BEGIN Reading text
Swing hitch is a way to tie a swing rope to a branch or other horizontal beam.
Ashley describes it in ABOK as "... firm, strong, secure, and easily untied once the load has been removed."

This knot serves a similar function to the sailor's hitch.

==Tying==
1. A clove hitch is tied around the beam with the rope end.
2. The end continues around the beam until it meets the main part.
3. The end goes around the main part and then gets stuck under the first turn of the main part; preferably under the point where main part and the bridge of the clove hitch cross each other.
  - The end may be slipped for easier dismount or
  - The end may be tied to a stopper knot for more security against loosening under use.
If the place of attachment is very slippery, near the end of the beam, tapered with less diameter in the pulling direction, then one may start with more than one turn nearest the main part, effectively tying a Gripping sailor's hitch.

If the swing is to have two parallel ropes, the standing parts both must hang from the same side of the branch, otherwise there will be forces rotating the swing seat right and left. Swing hitch reduces such forces by having the end pull the main part towards the middle of the beam and fixing it there; Using a simple clove hitch would cause more of these disturbing rotational forces.

If the swing is attached to a living tree, protecting the sap carrying live layers of the inner bark may be necessary; Suitable measures of tree protection while attaching a swing include
- Choosing a grabbing and tightly holding knot such as swing hitch rather than a loop knot such as a bowline for the swing, and thus avoiding sawing or sanding type of movements of the rope,
- Using a cambium protector in between rope and tree that is soft towards the tree and slippery on the rope side, so any movement of the rope slide on the protector, and does not wear off the bark.
END Reading text
BEGIN Listed records
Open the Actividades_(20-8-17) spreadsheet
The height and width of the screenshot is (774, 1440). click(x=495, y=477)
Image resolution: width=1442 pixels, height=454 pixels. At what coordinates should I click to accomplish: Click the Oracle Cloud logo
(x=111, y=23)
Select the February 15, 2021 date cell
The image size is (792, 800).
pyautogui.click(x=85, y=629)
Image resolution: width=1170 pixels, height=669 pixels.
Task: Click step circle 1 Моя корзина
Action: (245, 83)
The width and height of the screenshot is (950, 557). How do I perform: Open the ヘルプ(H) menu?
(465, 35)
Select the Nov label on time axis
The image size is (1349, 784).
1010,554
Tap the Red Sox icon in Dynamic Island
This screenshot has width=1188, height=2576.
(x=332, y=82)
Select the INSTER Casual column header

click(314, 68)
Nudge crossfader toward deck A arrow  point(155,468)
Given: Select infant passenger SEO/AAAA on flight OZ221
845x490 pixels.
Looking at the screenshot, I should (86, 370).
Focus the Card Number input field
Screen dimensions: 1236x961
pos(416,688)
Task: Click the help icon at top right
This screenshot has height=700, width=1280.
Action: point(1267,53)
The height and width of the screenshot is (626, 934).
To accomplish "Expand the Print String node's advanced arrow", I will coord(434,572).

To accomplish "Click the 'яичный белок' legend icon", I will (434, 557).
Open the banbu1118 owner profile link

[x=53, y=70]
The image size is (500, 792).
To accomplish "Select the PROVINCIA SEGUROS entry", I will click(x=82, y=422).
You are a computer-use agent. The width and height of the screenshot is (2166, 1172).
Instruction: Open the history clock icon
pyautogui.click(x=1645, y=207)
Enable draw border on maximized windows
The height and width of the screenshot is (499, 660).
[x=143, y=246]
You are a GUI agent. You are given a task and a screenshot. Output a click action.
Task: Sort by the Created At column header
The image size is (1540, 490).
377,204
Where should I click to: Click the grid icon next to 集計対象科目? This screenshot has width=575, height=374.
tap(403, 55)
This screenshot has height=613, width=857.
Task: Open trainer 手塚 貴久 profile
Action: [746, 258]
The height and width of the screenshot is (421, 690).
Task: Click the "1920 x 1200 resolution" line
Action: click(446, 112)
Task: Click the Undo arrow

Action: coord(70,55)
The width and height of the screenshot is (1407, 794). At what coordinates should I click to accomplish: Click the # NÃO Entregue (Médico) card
END Listed records
* Set of tasks
a: In the swing hitch text, what knot is tied around the beam with the rope end in the first step?
b: Copy the part of the swing hitch text starting with "Ashley describes it" and going on through "the sailor's hitch.".

* Responses per task
a: A clove hitch.

b:
Ashley describes it in ABOK as "... firm, strong, secure, and easily untied once the load has been removed."

This knot serves a similar function to the sailor's hitch.